▸ **Data for this exercise**
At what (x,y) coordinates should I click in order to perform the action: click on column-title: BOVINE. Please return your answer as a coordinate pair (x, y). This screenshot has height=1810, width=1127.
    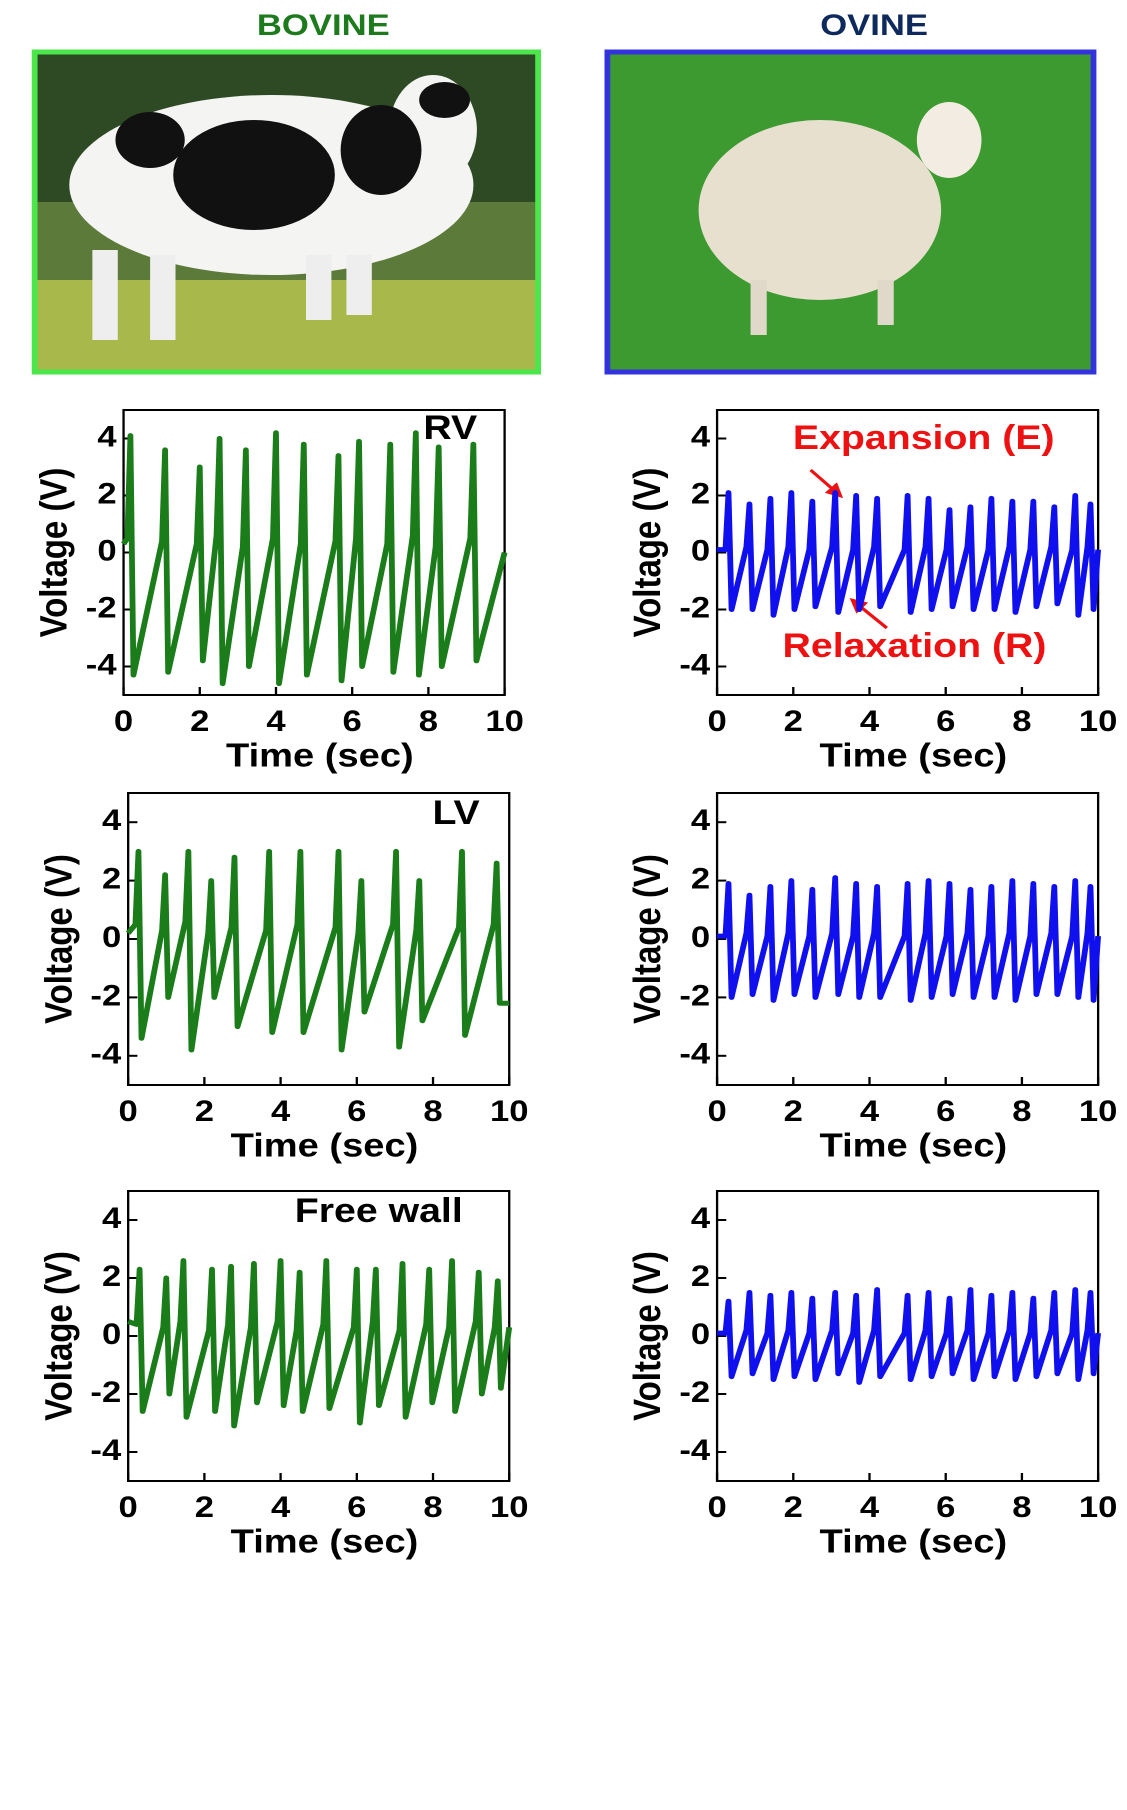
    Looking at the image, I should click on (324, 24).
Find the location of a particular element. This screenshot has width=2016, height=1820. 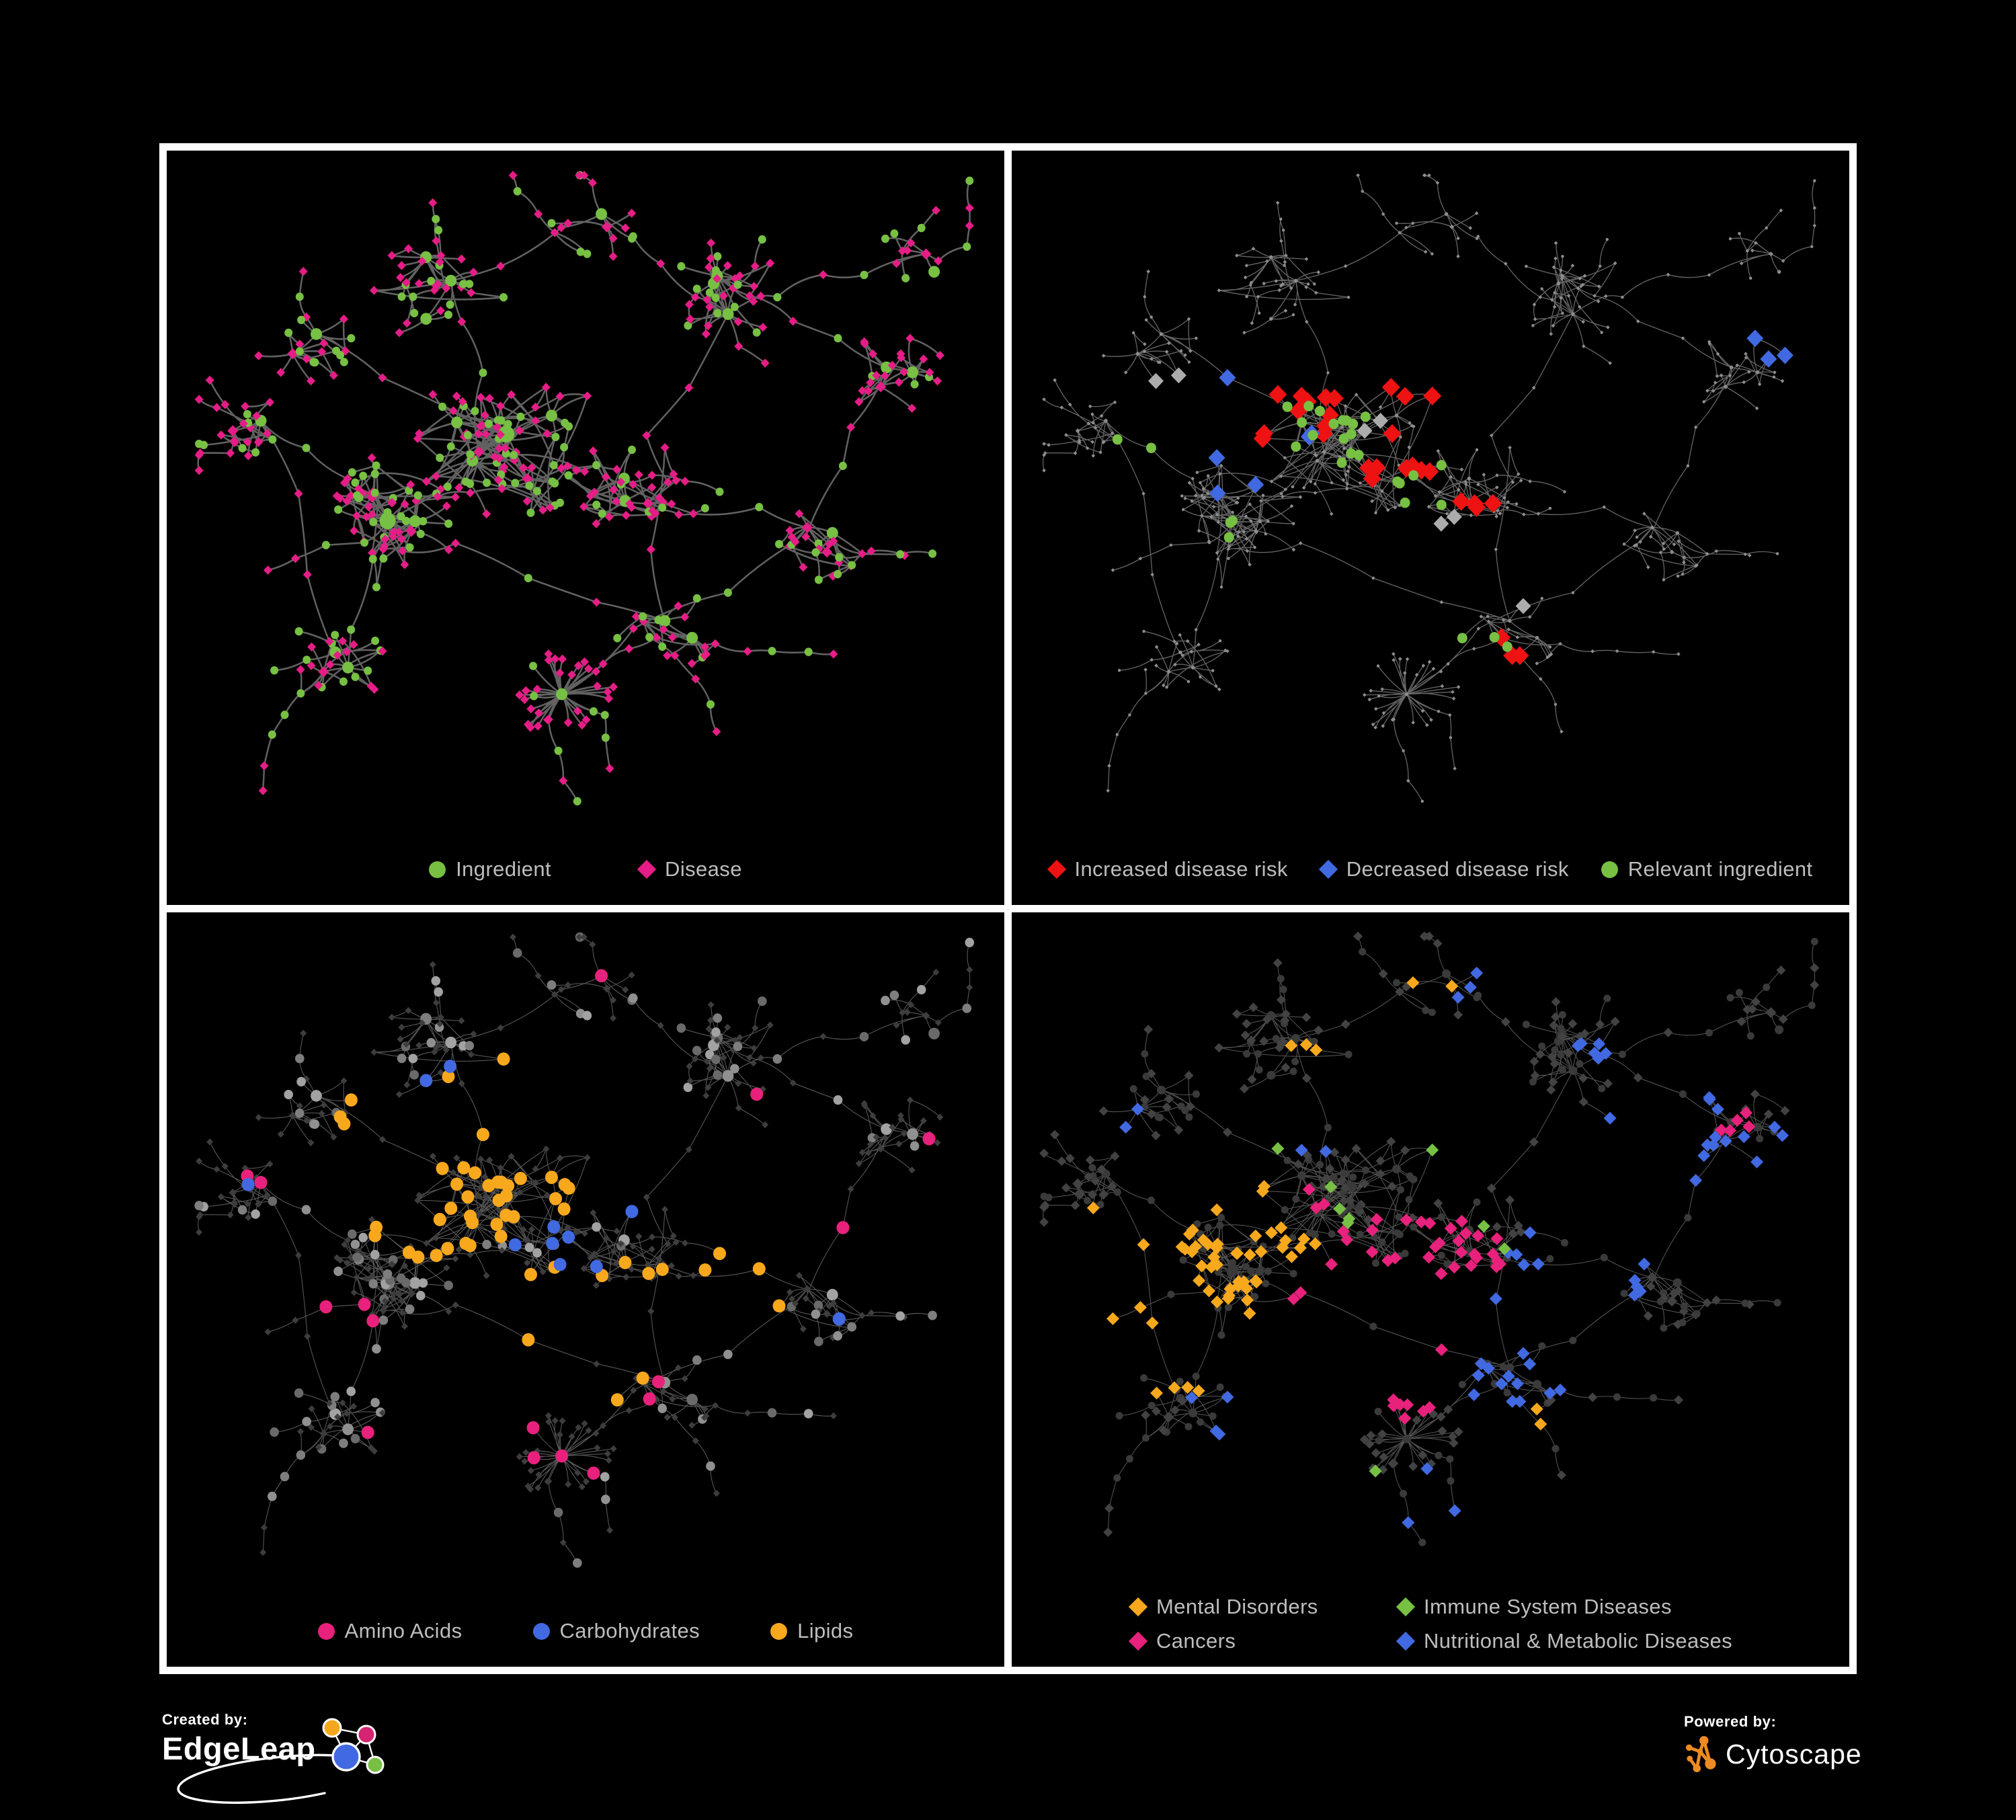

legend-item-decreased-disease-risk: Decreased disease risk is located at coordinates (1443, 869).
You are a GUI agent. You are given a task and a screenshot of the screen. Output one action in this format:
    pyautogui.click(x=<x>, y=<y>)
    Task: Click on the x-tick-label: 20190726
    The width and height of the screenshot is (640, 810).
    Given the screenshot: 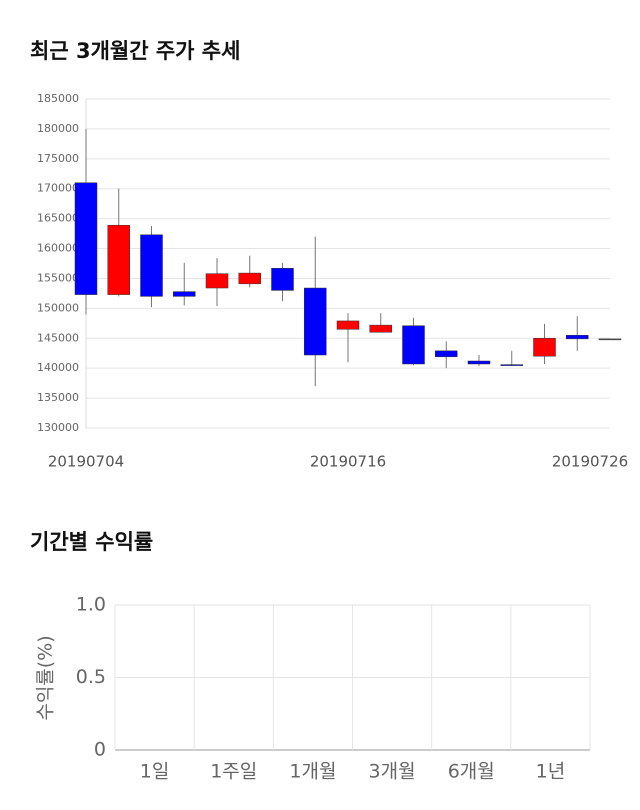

▸ **Task instructions**
Reproduce the entries above word for word, leaving out the pictures.

▸ **Task response**
At what (x,y) coordinates should I click in order to perform the action: click on column-title: BOVINE. Please return your answer as a coordinate pair (x, y). This screenshot has height=1810, width=1127.
    Looking at the image, I should click on (324, 24).
Find the location of a particular element. This screenshot has width=2016, height=1820. 

legend-item-decreased-disease-risk: Decreased disease risk is located at coordinates (1443, 869).
You are a GUI agent. You are given a task and a screenshot of the screen. Output one action in this format:
    pyautogui.click(x=<x>, y=<y>)
    Task: Click on the x-tick-label: 20190726
    The width and height of the screenshot is (640, 810).
    Given the screenshot: 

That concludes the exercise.